Healthy embryo discovered moments before termination

  • 13/11/2017
A procedure to remove a miscarried foetus was halted, when scans showed the embryo was still alive.
The woman was told she had miscarried, but an ultrasound found a viable embryo that was still growing. Photo credit: Getty

A procedure to remove a miscarried foetus was halted when scans showed the embryo was still alive.

Just moments before undergoing a dilation and curettage (D&C), a woman requested a final scan of her uterus, which showed she had been mistakenly told she had miscarried.

New Zealand Health and Disability Commissioner Anthony Hill released a report on Monday that found a sonographer and a radiologist were in breach of the Code of Health and Disability Services Consumers' Rights for services provided to the woman. The names of those involved have been suppressed, as has the location of the incident.
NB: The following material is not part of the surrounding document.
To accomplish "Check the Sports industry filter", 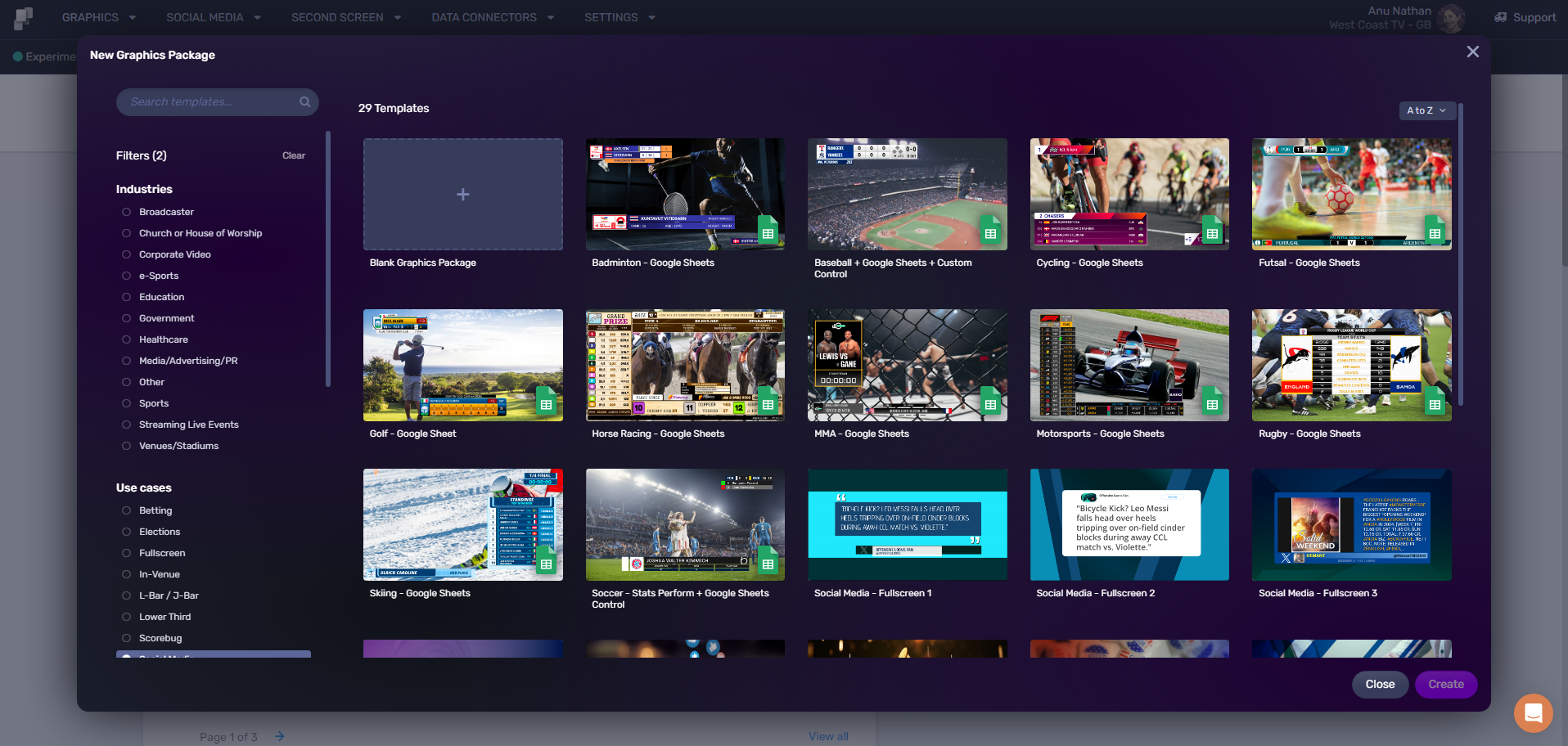I will (125, 403).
The woman in question had a transabdominal scan, after her GP became concerned about her pregnancy, which was in its first trimester. The sonographer found no observable yolk sac, fetal pole or heartbeat, and concluded that she miscarried the embryo. He did not offer the woman a transvaginal scan, but noted that he did not believe the pregnancy was viable.

After the scan, the woman and her family met with an obstetrician, gynaecologist and a midwife, and she was told she had suffered a miscarriage. She chose to wait a few days in case the tissue would be expelled without medical intervention. During this time the woman was "very distressed", and drank alcohol, ate unsafe food and took medications that were potentially harmful to a foetus, she told the Health and Disability Commissioner.

She returned five days later to undergo the D&C, which would empty her uterus, but requested a final ultrasound for her own peace of mind. Her doctor concluded a repeat scan was appropriate, because her hormone levels were consistent with an ongoing pregnancy. Much to the surprise of the woman and her doctor, a viable embryo of 17.6mm was detected by the ultrasound.

In his report, Mr Hill found that it was wrong for the sonographer to deny the viability of the pregnancy, based on just one scan. He was also critical of the sonographer's decision not to offer the woman a transvaginal scan. Mr Hill recommended the NZ Medical Radiation Technologists Board consider a review of the sonographer's competency. He also recommended the sonographer make an apology to the woman, arrange an audit of his first-trimester viability scans and report on his learnings from a professional development programme.

The report also criticised the radiologist for failing to report that no transvaginal scan had been performed. Mr Hill recommended that the radiologist also carry out an audit.

He also recommended that the district health board use the woman's situation as a case study to highlight the importance of communication between sonographers and radiologists. The district health board was also required to update the sonographer worksheet to declare it was a provisional report, pending the review of a radiologist.

The patient, sonographer and radiologist were unnamed in the report, as was the location of the district health board.